Sorry, gals, but F that—twice! It’s not that I think the blond blob is breaking up, per se, or that they’ll never speak again. (Although I do think that if Laurie hadn’t come to dinner, that kind of thing was on the table.) It’s just that I most clearly see these three settling right back into their same distant status quo. There’s comfort in returning to that path of least resistance, where you can kick the can the farthest down the road.
The way I see it, their group chat will totally be active at first (“Hey, ladies, is it weird that no police ever tried to talk to us that time we saw a murder? xoxo”), then taper off quickly once any two people start sidebarring about the third. Kate will dutifully holler at Jaclyn when she’s in L.A. twice a year, and at the end of every dinner, Kate will say: “We need another trip! MY treat this time!” and Jaclyn will agree—then they’ll never speak of it again. Jaclyn will ask Kate whether she’s seen Laurie, and Kate will answer, “We texted the other day! It sounds like she’s doing great!” and her voice will reach the octave marked “Mariah Carey sings ‘Emotions.’”

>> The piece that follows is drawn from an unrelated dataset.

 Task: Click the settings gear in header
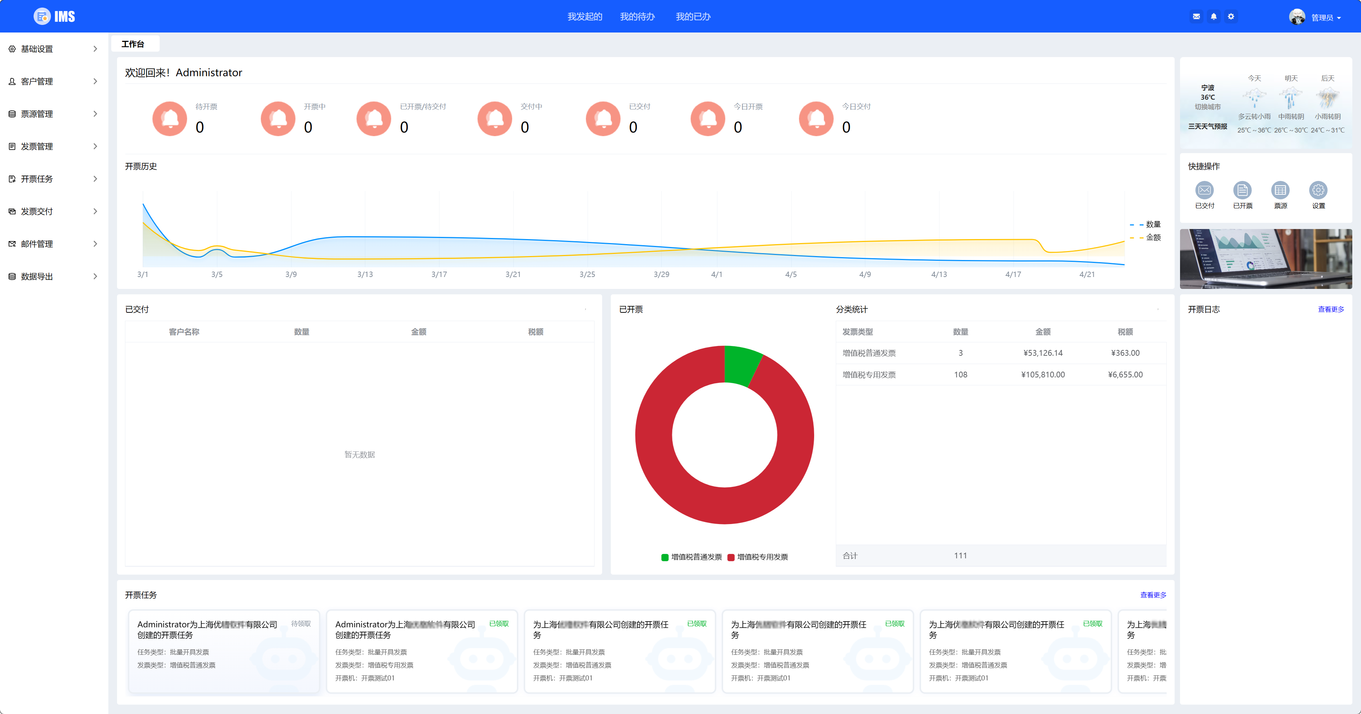coord(1231,16)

Laurie will see an item in the New York Post about Jaclyn’s hot man cheating on and/or dumping her for some other starlet. Unfortunately, her first thought will be: “Good.” Maybe she’ll pour a glass of wine to take the edge off the resentment, but probably the wine will only hone it. She’ll text Kate something uncharitable about the news but accidentally send it to the dormant group chat. Jaclyn, post-op and groggy after some desperate new procedure, thankfully won’t remember ever seeing it. (Is it too dark for me to make a reference here about how she’ll be too busy texting Dave anyway?)
And thus shall the blond blob universe return once again to its steady state of equilibrium, the one foretold way back in the season premiere.

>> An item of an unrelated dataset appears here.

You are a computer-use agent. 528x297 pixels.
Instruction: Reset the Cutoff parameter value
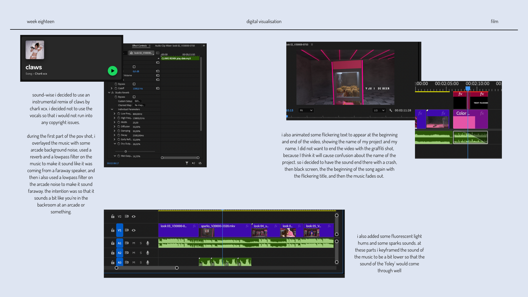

Jaclyn: Seriously, you’ll never know how much I love you.
Kate: I feel the exact same way.
Laurie: I look at you two, it’s like I’m looking in the mirror.
Read with a certain emphasis, there’s a crushing sadness to this exchange. The first two gals are too withholding to properly express love. The third is too self-loathing to properly receive it. But when you revisit it after the finale, to quote Laurie, there’s something “very fucking deep” about how familiar the pattern is—profound defects and all. Their dynamic has existed ever since they were three little girls stacked in a trench coat, and it will continue to exist whether they like it or not.
Jaclyn serving (and saving) face. Kate always doing the legwork. And Laurie, armed with her messy makeup, creating a scene and stealing the show.